Susan's Thursday Note May 30, 2013
Lousie Driscoll Poem (written during WW1 on dreaming amidst extreme suffering)
Good morning. So still to begin the day. Perfect filler with a little coffee. Little whosit learning that his mom isn’t where he practices his sword fighting on this early. The angel of dawn has arrived. How will we use the moments we are handed today as our gift? I read a poem this week by Louise Driscoll who is famous for a poem entitled “The Counter” on little buttons falling to the floor and each clink is a soldier dying. She wrote during WW1. This is her beautiful poem on keeping the ability to dream. To turn off your hurts and realities and go where there is beauty and individual dreams. I absolutely love this poem and hope it now becomes one of your treasures.

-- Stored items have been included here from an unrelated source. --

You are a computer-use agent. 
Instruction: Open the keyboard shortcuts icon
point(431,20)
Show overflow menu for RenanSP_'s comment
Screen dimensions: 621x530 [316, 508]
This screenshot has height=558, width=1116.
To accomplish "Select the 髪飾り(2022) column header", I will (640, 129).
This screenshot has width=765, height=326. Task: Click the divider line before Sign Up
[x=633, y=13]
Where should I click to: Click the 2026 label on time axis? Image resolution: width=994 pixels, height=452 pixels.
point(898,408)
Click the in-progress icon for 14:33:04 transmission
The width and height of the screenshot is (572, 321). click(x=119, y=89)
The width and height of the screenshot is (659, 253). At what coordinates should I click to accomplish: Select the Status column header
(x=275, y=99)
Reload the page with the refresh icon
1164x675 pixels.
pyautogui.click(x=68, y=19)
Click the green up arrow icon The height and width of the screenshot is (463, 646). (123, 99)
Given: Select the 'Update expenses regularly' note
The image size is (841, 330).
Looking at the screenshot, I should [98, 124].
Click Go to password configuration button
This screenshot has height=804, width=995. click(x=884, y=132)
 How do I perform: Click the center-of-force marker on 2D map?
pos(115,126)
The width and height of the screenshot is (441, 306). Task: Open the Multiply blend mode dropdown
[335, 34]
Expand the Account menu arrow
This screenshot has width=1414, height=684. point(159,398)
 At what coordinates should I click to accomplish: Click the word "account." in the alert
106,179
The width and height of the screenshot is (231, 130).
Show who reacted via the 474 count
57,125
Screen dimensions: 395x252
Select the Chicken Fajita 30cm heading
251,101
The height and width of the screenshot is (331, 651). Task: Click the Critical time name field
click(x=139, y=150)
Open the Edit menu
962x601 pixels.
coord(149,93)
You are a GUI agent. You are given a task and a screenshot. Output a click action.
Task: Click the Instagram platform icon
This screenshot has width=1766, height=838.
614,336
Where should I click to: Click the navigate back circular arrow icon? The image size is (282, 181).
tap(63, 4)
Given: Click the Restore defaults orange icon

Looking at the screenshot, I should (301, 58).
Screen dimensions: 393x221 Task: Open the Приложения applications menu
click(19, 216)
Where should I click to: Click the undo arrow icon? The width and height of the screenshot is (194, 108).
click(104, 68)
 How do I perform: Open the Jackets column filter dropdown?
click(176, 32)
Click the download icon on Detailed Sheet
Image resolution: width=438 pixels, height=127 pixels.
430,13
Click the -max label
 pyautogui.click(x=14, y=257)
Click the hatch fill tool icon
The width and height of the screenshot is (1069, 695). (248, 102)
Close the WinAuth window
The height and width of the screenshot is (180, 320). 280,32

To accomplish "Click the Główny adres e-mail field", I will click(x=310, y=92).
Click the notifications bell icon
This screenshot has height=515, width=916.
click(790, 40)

Hold Fast Your Dreams by Louise Driscoll
Hold fast your dreams!
Within your heart
Keep one still, secret spot
Where dreams may go,
And, sheltered so,
May thrive and grow
Where doubt and fear are not.
O keep a place apart,
Within your heart,
For little dreams to go.
Think still of lovely things that are not true.
Let wish and magic work at will in you.
Be sometimes blind to sorrow. Make believe.
Forget the calm that lies
In disillusioned eyes.
Though we all know that we must die,
Yet you and I
May walk like gods and be
Even now at home in immortality.
We see so many ugly things-
Deceits and wrongs and quarrellings;
We know, alas we know
How quickly fade
The color in the west,
The bloom upon the flower,
The bloom upon the breast
And youth's blind hour.
Yet keep within your heart
A place apart
Where little dreams may go,
May thrive and grow.
Hold fast-hold fast your dreams!
I loved the lines on what quickly fades…the color in the west, the bloom upon the flower, youth’s blind hour. How time passes so quickly. June 1st is the day of my dad’s accident. Reminding me again of the beauty of each moment. Each day my gift. How my treasures I covered during the night are treasures today, but possibly not part of my life tomorrow. Below is another beautiful quote on the soul of those who we’ve loved that have died. One of my favorite sights each year is to look across the cemetery before Memorial Day – to see little dots all over placing flowers and cleaning stones and just being present near the body of someone they cared deeply for. To see all of the flowers across the landscape. To try to imagine all of the stories between who is placing the flowers and who they are placing them on. I find peace in that scene. Memorial Day. Memorial Week. Always memorial day when you miss someone.
Do not suppose, my dearest sons, that when I have left you I shall be nowhere and no one. Even when I was with you, you did not see my soul, but knew that it was in this body of mine from what I did. Believe then that it is still the same, even though you see it not. Cyrus the Great (580-529 BC)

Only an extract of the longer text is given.